Thursday, January 24, 2013

A Sirious proposal

[/badpuns]
 
 
 
Siri Forensics
 

            Siri is an application for Apple's iOS which functions as a voice-activated personal assistant.  After it was acquired by Apple, Siri was first supported on the iPhone 4S and is currently used on most iOS 6 devices including the iPhone 5, iPad 3, iPad Mini, and fifth-generation iPod Touch.  Siri can perform a variety of functions and is often used as a hands-free method to send commands to the device, such as making calls or transcribing and sending text messages.  The user can also ask questions or request recommendations, which the program sends to web services such as Wolfram Alpha and replies with an answer.

            In order to interpret and act on voice commands, the program must at some point record the user and perform voice recognition.  The request must also be converted into some form of text for web services to be able to answer it.  These facts along with Apple's patent detailing the basic processes of Siri leads me to believe that Siri must record and store the user's requests somewhere on the device for future reference.  Through my research I hope to learn three things:

            1. The exact method used by Siri to handle requests.

            2. What information Siri stores on the device, and where.

            3. If any information can be extracted and parsed into a form useable by a forensic examiner.

 

 
Preliminary Outline

 
I. Executive summary

II. Introduction and Statement of Topic

III. Siri to Date

            1. What is Siri?

            2. History of the program

            3. Prior work and published information

IV. Plan of Attack

            1. Tools and setup

                        a. Hardware used

                        b. Software used

            2. How does Siri work and where is the data?

                        a. Process monitoring

                        b. Comparison of phone data before and after use

                        c. Analysis of network traffic

                        d. How is the data stored?

                        e.

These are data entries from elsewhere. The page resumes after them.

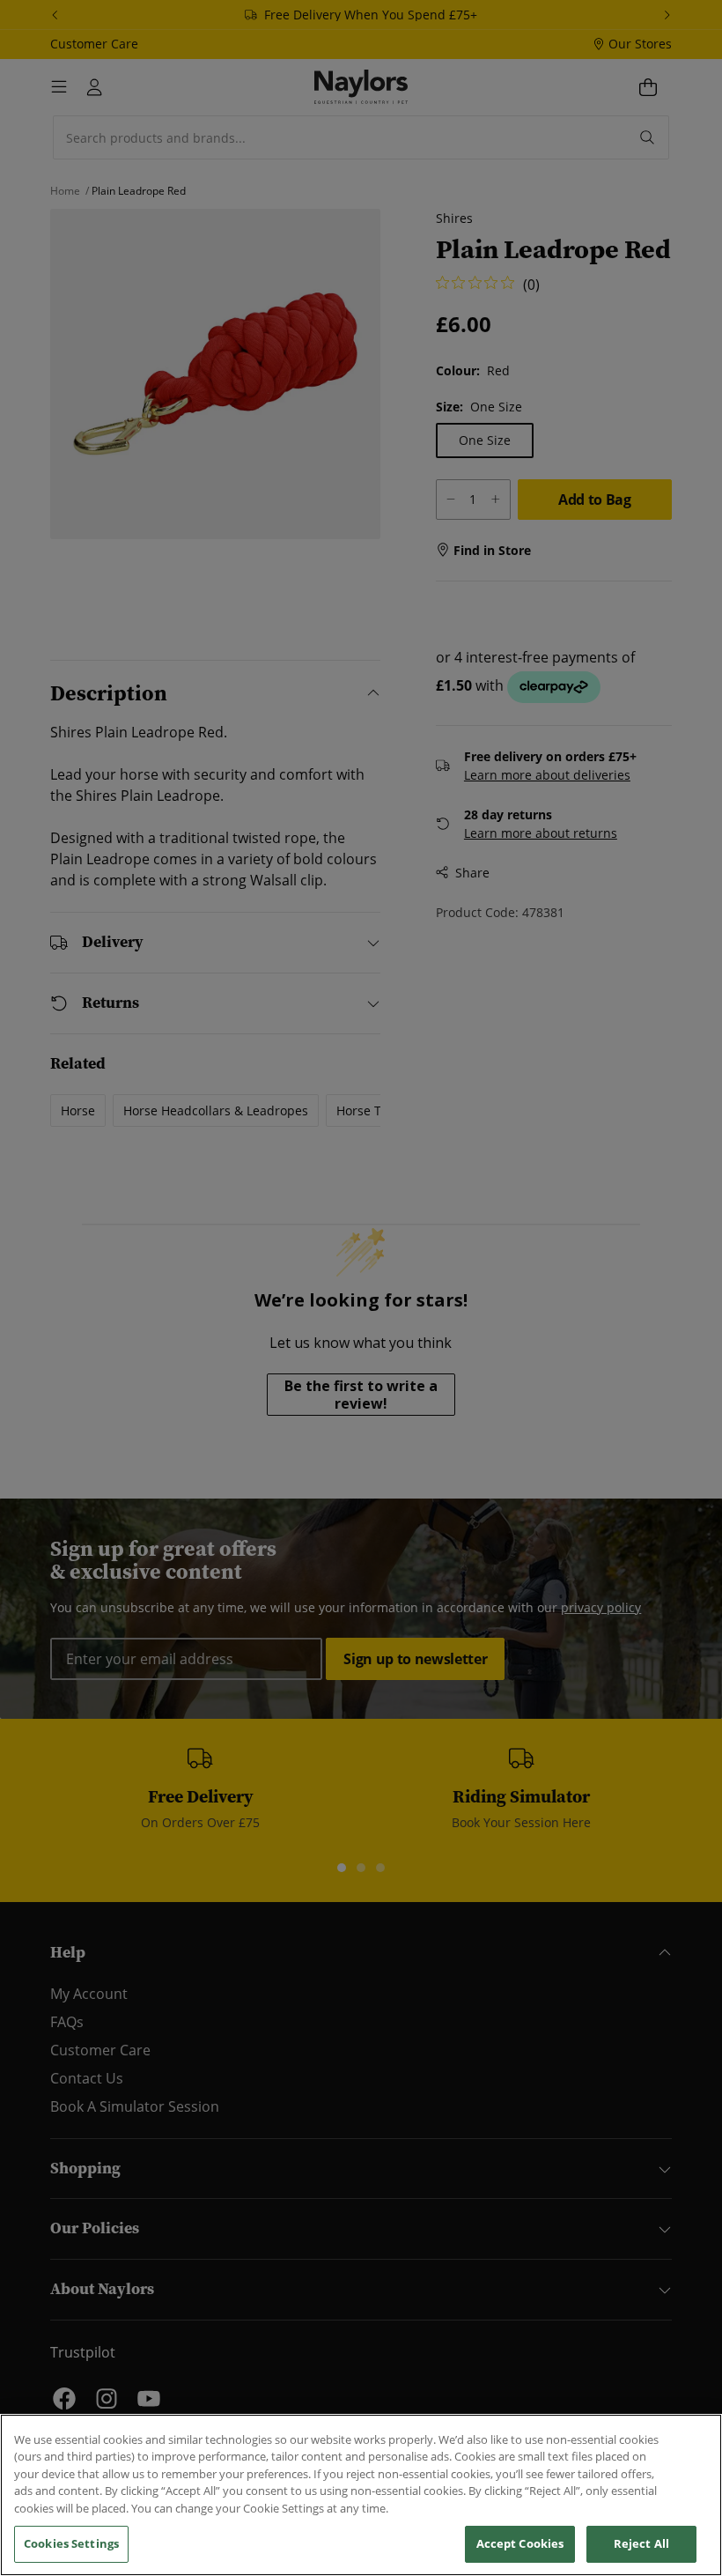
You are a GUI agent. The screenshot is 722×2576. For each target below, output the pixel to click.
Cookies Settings (71, 2543)
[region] (361, 2495)
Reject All (641, 2543)
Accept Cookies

Attempt to parse

V. Research

            1. Science!

VI. Ethics and Responsibility

            1. Warrant/privacy?

VII. Summary and Conclusion

VIII. Appendix and Works Cited
 
 
Preliminary Research
 
            Despite the attention that Siri has received since its release, very little has been done in the way of research.  Many blogs and news sites have written high-level descriptions of what Siri does, but no detailed information on its inner workings.  I have so far been unable to find any true forensic research done on the program.  If any technical research has been published, it does not appear to have made it outside closed circles.  The one source I have found for technical information is Apple's patent application for a "Technical Automated Assistant."  While the document does not give specific details, it gives a basic explanation of the steps that Siri takes when handling a user request.  One part in particular (diagram shown below) outlines caches of short- and long-term "Personal Memory" kept on the phone to assist in the client-side processing of requests. 
            Whether I succeed or fail in my goals, I hope that this research will be useful to forensic examiners in all fields.  If successful, Siri would be a new source of evidence for investigators.  Decoding Siri requests would serve a similar purpose as search history, and could be a valuable piece of evidence in both criminal and civil cases.  If I fail, then hopefully my failure will be thorough enough that Siri can be ruled out as a source of information without having to spend and more time and resources.